Revise the lines starting at the one containing "Open settings gear in the shop widget" and ending at the one containing "Action: (x=496, y=154)" by replacing "uplink count" with "downlink count", leaving everything else unchanged. Return only those lines.
# # # # #
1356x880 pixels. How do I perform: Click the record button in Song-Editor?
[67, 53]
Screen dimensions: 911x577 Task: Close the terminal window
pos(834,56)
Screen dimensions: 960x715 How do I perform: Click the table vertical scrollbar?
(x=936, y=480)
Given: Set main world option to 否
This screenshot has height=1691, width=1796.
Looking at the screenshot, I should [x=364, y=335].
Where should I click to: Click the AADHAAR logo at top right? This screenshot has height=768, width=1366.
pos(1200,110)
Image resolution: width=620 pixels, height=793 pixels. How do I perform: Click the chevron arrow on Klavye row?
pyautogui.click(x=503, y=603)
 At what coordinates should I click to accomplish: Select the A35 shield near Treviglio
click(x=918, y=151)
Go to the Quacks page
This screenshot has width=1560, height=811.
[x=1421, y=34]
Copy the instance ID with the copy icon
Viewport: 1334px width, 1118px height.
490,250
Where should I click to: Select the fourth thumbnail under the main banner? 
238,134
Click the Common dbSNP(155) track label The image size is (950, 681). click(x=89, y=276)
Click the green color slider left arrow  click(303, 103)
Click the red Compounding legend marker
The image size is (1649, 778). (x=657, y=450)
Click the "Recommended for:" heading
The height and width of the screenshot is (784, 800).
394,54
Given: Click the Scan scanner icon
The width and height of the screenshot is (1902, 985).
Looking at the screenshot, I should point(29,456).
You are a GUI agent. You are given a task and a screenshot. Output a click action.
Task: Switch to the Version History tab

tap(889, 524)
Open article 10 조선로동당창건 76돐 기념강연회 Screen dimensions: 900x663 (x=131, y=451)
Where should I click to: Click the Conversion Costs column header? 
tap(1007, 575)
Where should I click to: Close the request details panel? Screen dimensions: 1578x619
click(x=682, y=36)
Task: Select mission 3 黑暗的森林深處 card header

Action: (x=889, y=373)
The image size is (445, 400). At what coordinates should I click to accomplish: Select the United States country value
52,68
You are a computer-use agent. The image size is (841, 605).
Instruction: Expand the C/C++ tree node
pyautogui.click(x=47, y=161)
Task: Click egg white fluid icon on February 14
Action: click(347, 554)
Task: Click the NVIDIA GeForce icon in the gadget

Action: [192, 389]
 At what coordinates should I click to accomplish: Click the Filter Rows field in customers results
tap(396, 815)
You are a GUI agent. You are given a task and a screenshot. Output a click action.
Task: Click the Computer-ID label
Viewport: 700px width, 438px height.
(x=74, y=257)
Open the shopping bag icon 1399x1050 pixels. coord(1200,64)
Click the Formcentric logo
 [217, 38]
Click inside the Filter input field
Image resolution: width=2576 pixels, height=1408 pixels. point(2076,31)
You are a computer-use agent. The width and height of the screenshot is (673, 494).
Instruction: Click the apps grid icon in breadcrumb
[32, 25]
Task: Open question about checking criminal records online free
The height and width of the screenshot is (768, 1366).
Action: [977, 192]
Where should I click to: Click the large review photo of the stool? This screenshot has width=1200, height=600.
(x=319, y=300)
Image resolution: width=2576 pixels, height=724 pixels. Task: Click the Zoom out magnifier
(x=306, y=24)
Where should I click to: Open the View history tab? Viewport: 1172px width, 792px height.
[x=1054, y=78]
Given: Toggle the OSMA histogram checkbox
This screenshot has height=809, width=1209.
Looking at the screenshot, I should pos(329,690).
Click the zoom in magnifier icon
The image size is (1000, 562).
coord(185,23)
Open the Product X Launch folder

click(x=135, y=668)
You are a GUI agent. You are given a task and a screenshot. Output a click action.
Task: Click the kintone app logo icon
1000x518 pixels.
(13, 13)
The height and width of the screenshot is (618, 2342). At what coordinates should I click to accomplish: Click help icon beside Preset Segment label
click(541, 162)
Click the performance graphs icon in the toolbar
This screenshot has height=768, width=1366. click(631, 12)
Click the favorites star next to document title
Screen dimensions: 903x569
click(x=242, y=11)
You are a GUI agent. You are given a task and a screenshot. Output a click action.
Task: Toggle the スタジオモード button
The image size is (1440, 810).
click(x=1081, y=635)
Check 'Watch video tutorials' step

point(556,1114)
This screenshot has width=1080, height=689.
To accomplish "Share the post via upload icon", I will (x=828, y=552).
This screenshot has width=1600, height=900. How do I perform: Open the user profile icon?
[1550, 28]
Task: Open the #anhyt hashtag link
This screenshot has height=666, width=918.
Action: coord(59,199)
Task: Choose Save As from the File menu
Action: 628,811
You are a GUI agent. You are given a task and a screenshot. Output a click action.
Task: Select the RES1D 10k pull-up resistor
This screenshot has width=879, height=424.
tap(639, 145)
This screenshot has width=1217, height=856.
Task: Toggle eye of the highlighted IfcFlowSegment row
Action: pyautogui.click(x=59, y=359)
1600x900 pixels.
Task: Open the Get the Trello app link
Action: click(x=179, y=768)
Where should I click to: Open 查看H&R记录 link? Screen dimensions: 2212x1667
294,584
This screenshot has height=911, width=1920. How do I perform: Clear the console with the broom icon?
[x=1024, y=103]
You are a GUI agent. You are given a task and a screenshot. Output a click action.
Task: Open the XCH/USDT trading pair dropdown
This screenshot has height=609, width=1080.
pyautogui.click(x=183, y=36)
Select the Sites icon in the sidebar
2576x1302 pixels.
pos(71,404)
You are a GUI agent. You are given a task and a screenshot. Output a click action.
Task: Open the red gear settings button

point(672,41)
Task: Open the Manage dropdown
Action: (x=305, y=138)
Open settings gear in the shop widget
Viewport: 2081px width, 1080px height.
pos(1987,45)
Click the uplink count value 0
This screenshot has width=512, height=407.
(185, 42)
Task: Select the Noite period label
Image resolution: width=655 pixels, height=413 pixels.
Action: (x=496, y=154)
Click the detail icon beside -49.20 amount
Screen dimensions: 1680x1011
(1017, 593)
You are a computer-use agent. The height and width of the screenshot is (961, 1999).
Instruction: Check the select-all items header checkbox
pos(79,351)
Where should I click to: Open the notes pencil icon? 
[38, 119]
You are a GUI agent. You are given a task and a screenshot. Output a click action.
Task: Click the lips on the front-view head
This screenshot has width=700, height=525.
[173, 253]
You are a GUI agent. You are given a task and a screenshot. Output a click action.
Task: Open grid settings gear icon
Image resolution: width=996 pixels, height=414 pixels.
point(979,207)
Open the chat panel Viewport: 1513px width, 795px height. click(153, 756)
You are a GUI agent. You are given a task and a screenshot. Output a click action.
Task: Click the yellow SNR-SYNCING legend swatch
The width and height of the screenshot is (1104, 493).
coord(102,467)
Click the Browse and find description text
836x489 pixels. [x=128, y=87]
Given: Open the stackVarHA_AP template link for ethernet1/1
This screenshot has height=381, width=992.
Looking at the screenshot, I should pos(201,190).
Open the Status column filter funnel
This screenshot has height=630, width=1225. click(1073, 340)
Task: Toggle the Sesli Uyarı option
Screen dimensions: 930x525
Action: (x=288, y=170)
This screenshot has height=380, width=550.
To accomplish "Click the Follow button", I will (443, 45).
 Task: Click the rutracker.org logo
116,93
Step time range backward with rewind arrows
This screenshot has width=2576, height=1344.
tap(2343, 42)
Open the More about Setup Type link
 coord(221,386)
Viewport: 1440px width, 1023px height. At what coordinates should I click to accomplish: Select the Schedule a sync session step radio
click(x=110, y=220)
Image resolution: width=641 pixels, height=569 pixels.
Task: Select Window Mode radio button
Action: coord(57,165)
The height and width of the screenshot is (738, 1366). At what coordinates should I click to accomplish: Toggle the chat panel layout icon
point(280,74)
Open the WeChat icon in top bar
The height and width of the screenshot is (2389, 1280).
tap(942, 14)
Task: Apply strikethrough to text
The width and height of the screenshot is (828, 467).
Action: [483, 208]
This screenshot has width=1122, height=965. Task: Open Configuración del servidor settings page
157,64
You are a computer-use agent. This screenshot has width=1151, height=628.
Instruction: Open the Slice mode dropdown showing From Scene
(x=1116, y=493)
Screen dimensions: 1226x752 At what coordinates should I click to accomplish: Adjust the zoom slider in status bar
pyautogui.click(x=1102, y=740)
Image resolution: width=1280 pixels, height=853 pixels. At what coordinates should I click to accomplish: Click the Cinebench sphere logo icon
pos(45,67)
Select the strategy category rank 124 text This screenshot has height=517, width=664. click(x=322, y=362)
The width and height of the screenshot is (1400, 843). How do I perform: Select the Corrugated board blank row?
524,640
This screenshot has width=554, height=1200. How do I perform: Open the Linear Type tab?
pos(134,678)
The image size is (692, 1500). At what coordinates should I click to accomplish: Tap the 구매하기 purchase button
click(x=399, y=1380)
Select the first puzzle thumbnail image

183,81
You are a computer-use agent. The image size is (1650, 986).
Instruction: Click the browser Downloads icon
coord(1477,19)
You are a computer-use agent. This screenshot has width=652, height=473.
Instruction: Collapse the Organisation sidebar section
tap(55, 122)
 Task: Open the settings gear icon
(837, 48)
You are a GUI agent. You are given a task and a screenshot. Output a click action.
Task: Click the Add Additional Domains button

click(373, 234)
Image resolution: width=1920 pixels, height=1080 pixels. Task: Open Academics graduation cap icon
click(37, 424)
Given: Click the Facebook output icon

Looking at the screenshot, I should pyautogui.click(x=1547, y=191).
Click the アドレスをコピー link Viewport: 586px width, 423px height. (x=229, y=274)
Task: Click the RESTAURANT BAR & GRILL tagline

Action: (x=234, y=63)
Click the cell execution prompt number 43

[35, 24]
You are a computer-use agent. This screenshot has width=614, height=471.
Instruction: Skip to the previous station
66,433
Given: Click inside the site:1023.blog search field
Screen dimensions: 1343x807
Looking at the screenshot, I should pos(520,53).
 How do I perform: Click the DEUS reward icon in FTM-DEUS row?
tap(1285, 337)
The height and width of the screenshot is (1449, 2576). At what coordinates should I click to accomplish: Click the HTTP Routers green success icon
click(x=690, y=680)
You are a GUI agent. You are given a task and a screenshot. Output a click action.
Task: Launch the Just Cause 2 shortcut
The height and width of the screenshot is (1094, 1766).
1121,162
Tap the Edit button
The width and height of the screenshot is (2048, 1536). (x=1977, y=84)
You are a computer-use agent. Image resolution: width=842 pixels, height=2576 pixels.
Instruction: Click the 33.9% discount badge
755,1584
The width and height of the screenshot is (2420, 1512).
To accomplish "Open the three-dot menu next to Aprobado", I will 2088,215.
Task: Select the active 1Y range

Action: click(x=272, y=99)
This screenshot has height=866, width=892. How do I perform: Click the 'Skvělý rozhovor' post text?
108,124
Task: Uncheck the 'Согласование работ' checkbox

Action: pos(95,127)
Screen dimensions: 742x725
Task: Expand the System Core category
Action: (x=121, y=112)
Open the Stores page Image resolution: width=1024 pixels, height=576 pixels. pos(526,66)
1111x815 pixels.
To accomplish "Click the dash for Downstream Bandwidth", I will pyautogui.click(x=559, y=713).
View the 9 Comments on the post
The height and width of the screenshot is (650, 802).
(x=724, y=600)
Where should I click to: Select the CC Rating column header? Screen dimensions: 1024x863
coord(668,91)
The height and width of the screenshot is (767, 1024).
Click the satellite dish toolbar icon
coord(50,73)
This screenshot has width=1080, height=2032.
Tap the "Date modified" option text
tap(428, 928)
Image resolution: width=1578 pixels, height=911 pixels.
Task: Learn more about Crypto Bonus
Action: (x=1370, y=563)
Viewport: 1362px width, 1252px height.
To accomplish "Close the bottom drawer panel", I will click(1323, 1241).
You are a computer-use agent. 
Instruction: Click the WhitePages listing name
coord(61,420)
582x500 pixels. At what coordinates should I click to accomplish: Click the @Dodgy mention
# # # # #
[RESULT BELOW]:
Open settings gear in the shop widget
Viewport: 2081px width, 1080px height.
pos(1987,45)
Click the downlink count value 0
This screenshot has width=512, height=407.
(185, 42)
Task: Select the Noite period label
Image resolution: width=655 pixels, height=413 pixels.
Action: (x=496, y=154)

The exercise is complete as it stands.